很多网站为了减少服务器端的压力,在后台方面减少验证,而只在web前端使用javascript进行验证,殊不知这样大大增加了安全隐患。在渗透测试中,经常会进行http请求的截取来发现一些隐私的漏洞。例如:绕过javascript验证,发现隐藏标签内容等
burpsuit suit工具解析
proxy:
一个拦截http/s的代表服务器,作为一个浏览器和目标应用程序之间的中间人,允许拦截,查看,修改在两个方向上的原始数据包
spider:
一个应用智能感应的网络爬虫,它能完整地枚举应用程序的内容和功能
scanner:
是一个高级工具,执行后,它能自动发现web应用程序的安全漏洞
intruder:
是一个定制的高度可配置的工具,对web应用程序进行自动化攻击,如:枚举表示符,表单破解和信息搜集
repeater:
是一个靠手动操作来补发单独的http请求,并分析应用程序响应的工具
sequencer:
是一个用来分析哪些不可预知的应用程序会话令牌和重要数据项的随机性的工具
Decoder:
是一个极为方便的解码编码工具
Comparer:
是一个实用的工具,通常是通过一些相关的请求和响应得到两项数据的一个可视化的差异
在xss中的过滤有前端过滤,输入过滤,输出过滤,但是有些网站为了减少服务器端的压力,只进行了前端过滤
关键代码
function check(f){
var str = f.username.value;
var c = new Arrary(‘script’ , ’<’ , ’>’ , ’input’, ‘image’)
for(var i=0; i
if(str.indexof(c[i])!=-1) { //循环判断是否存在敏感字
alert(‘你输入的数据存在敏感字符: ’ + c[i] );
return false;
}
}
return true;
}
首先提交敏感字符”script”进行测试,如果被拦截就使用burp suit绕过这个javascript验证
第一步配置网络代理先来配置burpsuit
然后打开firefox在工具栏中:选项->高级->网络->设置->手动配置代理。

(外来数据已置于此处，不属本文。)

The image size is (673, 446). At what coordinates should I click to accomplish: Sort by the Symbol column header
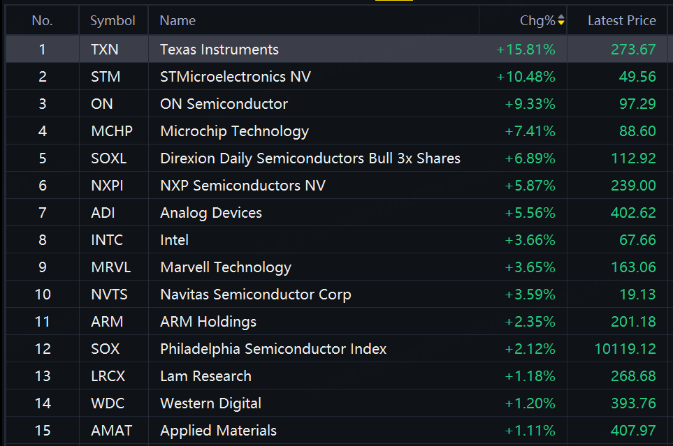(113, 21)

在http代理中输入127.0.0.1,此时的端口号为在”burp bind tosuit”输入框中所输入的端口号。这里为8080和burpsuit里的设置的一样,点击确定完成
javascript属于前端验证,在浏览器未提交数据时进行验证,而我们是在通过验证,并拦截http请求后修改数据,javascript的验证根本起不了任何作用,由此可见前端验证是不可靠的
前端javascript验证是为了防止用户输入错误,服务器端验证是为了防止恶意攻击
在渗透测试中,往往会拦截http请求并加以分析,因为在进行漏洞扫描时,一些深的安全问题是扫描不出来的。所以在必要情况下,需要拦截http请求和响应,并进行分析。
fiddler
fiddler所以一款优秀的web调试工具,它可以记录所有的浏览器与服务器之间的通信信息(http和https),并且允许你设置断点,修改输入/输出数据。无论是在web开发中还是在渗透测试中fiddler对我们来说都有很大的作用
winsock expert
winsock expert 一个用来监视和修改网络发送中接收数据的程序,可以用来帮助渗透测试人员调试网络应用程序。